There will be people in life who cause you immense amounts of agony.  And yet, this hurt is able to be overcome with time and personal growth.  It is those moments of overcoming this pain that we discover our true unshakable ability to keep marching on.  When we are in the trenches of more suffering, we can remember how we persevered before, and muster up the courage to burst through yet again.

My second ex gave me the gift of freedom.  I grew up very conservatively and extremely religious.  While I am thankful for the solid foundation that this upbringing gave me in terms of values, I am also very thankful to not possess such a narrow-minded view of the world anymore.  My ex-husband was the opposite of conservative, and while most of his ideas are way too radical to be contemplated in the realm of reality, being around someone who opposed my views so violently caused me to question why I subscribed to certain world-views.  It’s because of him that I have been able to rebuild what I believe and have been able to be so empathetic and compassionate to others in turmoil around me.

Anyone who causes you to question who you are and what you believe is a valuable person.  Sometimes, this self-questioning leads to a more solidified stance in what you think.  Other times, such as in my case, it causes a shaky foundation to crumble, leaving room for constructing one that is more solidly built.

My third ex gave me the gift of experience.  He was almost 18 years older than me, accomplished in so many things, and had a zest for life that drew me too him despite the age difference.  Growing up in the Midwest, I had never dreamed that there were so many simple and varied pleasures to enjoy.  Eating cucumber sandwiches on the beach, gambling in Vegas, drinking wine on the sand while the sun goes down, completely feeling the music at a rock concert one day and an acoustic performance the next.  Because of him, I have a thirst for experiencing ALL of life, and I eagerly grasp any opportunity to try something new.

Sometimes, meeting someone with more experience than you is intimidating.  It can make your life seem pitiful and pale in comparison.  However, if you jump at the chance to listen to their stories and allow yourself to get caught up in the whirlwind, you will inevitably end up with way more interesting stories than standing on the sidelines watching.

My most recent ex gave me the gift of inspiration.  Before I dated him, I was established in my career and going with the flow of life.  But when we met, I saw in him a drive and a passion for more than the status quo, which quite honestly seemed a bit much at first.  Yet as we spent more time together, he influenced me by example.  He’s the reason I started this blog, started exploring my options for other side careers, and started striving to exceed my own expectations.  It’s because of him that I feel that I have a renewed purpose in life, and I can feel that energy trickling into all facets of my being.

There are those people who come into your lives at the exact right moment and with just the right tools to spur you on towards greatness in your own journey.  Sometimes those people get to stay with you, and you get to do that for each other for many amazing years together.  Other times, those people touch us briefly before spinning off into the universe, too caught in their own destiny to stay.  Either way, their inspiration is valuable, and no matter how brief or long the encounter, you have to be grateful for their impact on your life.

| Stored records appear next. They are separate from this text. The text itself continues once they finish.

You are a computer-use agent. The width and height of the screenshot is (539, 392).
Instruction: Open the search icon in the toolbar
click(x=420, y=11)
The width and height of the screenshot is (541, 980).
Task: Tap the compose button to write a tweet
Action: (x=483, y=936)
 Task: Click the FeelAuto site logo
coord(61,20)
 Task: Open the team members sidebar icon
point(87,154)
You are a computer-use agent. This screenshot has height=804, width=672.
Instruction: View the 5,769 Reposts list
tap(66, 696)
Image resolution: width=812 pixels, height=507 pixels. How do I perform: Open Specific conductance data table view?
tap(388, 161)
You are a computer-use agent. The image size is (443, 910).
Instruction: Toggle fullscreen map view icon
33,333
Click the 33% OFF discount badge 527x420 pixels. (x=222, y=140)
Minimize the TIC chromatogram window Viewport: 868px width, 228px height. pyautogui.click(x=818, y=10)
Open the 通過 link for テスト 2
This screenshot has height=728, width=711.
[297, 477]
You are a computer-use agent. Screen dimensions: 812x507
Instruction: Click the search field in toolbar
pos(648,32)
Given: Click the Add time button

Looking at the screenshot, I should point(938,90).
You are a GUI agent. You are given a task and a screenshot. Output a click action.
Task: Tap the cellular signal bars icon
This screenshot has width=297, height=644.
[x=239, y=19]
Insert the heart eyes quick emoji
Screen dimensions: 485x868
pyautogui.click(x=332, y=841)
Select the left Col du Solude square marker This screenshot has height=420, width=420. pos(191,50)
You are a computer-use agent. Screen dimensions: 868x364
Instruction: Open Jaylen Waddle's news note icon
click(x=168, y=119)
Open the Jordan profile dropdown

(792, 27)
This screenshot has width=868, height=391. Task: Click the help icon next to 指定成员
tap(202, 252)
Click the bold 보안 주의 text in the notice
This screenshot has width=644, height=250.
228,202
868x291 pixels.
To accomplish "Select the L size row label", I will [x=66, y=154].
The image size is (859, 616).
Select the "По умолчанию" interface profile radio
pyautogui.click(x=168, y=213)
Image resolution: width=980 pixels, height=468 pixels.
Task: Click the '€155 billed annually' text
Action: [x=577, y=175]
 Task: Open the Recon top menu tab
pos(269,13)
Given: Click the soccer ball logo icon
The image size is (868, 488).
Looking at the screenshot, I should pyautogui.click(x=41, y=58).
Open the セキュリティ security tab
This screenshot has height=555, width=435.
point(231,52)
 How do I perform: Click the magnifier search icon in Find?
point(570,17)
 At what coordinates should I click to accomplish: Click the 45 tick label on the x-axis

Some of us get lucky and find our missing puzzle piece right out of the gate.  Those people get to grow and learn together, help each other out along the way, and build an amazing lifetime of memories together.  Others of us have a more rocky path; we are the ones who reach our hands out again and again, only to have them slapped down by those we desire.  We can choose to ache with each dismissal or to take each experience as a lesson in what we truly want and deserve.  With each rejection comes a stronger assurance that eventually, our hand will be taken with gentle strength, and we will finish this journey together with someone who is worth every bit of pain and sorrow along the way.